ACTIVITY -
Translate this sentence from the course policy text below into Spanish: "Remain with your instructor until a class register has been called, all students are accounted for, and class can either be resumed or dismissed."

TEXT SEGMENT -
--- START ---
Emergency Procedures
Meeting requirements of the Campus Emergency Operations Plan, this course has a two-fold emergency plan.

Plan A for Incident-Specific Emergencies: One cell phone (your instructor’s) in our classroom will remain on during lecture so that we are able to receive emergency calls or texts from the Illini-Alert system.  All other cell phones should remain turned off. In the event of an incident-specific emergency, instructions will be relayed to us by cell phone and you are asked to remain calm, stay with your instructor, and be prepared to follow emergency instructions as they are relayed to you.

Plan B for More General Emergencies: You will be asked to move to a safe place either indoors (for instance, remaining in the basement in the case of a tornado) or outdoors (for instance, to the quad in the case of a fire, or gas or chemical leak). Remain with your instructor until a class register has been called, all students are accounted for, and class can either be resumed or dismissed. Students with physical disabilities who require assistance in leaving the room should consult with instructors at the start of the semester so that we can make the necessary advance arrangements to ensure your safety.

Family Educational Rights and Privacy Act (FERPA) Statement: Any student who has suppressed their directory information pursuant to Family Educational Rights and Privacy Act (FERPA) should self-identify to the instructor to ensure protection of the privacy of their attendance in this course.
See https://registrar.illinois.edu/academic-records/ferpa/ for more information on FERPA.

Sexual Misconduct Policy and Reporting Statement: The University of Illinois is committed to combating sexual misconduct. Faculty and staff members are required to report any instances of sexual misconduct to the University’s Title IX and Disability Office. In turn, an individual with the Title IX and Disability Office will provide information about rights and options, including accommodations, support services, the campus disciplinary process, and law enforcement options.
A list of the designated University employees who, as counselors, confidential advisors, and medical professionals, do not have this reporting responsibility and can maintain confidentiality, can be found here: https://wecare.illinois.edu/resources/students/#confidential
Other information about resources and reporting is available here: wecare.illinois.edu.

Inclusivity Statement: We are all responsible for creating a positive and safe environment that allows all students equal respect and comfort. I expect each of you to help establish and maintain an environment where you and your peers can contribute without fear of ridicule or intolerant or offensive language.
Students who have particular concerns may discuss these with me during office hours, or send an email, so that I might address those concerns.
--- END ---
EXERCISE DATA -
--- START ---
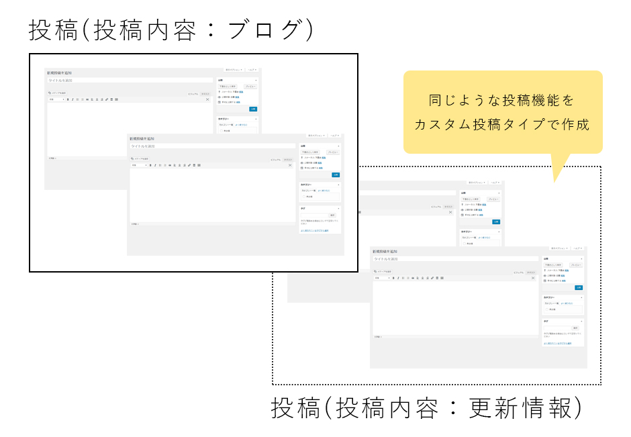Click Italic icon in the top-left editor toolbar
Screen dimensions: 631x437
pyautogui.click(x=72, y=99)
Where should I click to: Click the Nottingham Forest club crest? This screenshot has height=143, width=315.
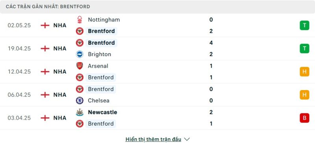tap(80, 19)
--- END ---
--- START ---
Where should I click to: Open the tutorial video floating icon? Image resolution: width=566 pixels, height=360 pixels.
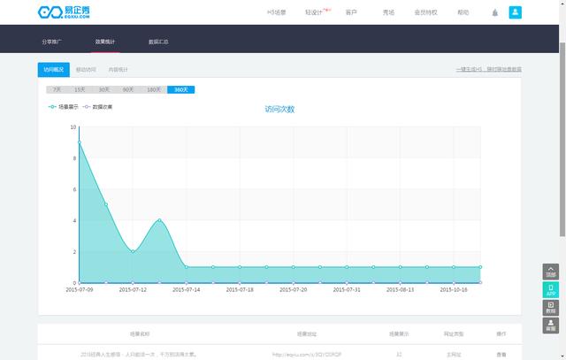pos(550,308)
--- END ---
SOLUTION TO THIS PROBLEM -
Permanezcan con su instructor hasta que se haya pasado lista, se haya confirmado la presencia de todos los estudiantes y la clase pueda reanudarse o darse por terminada.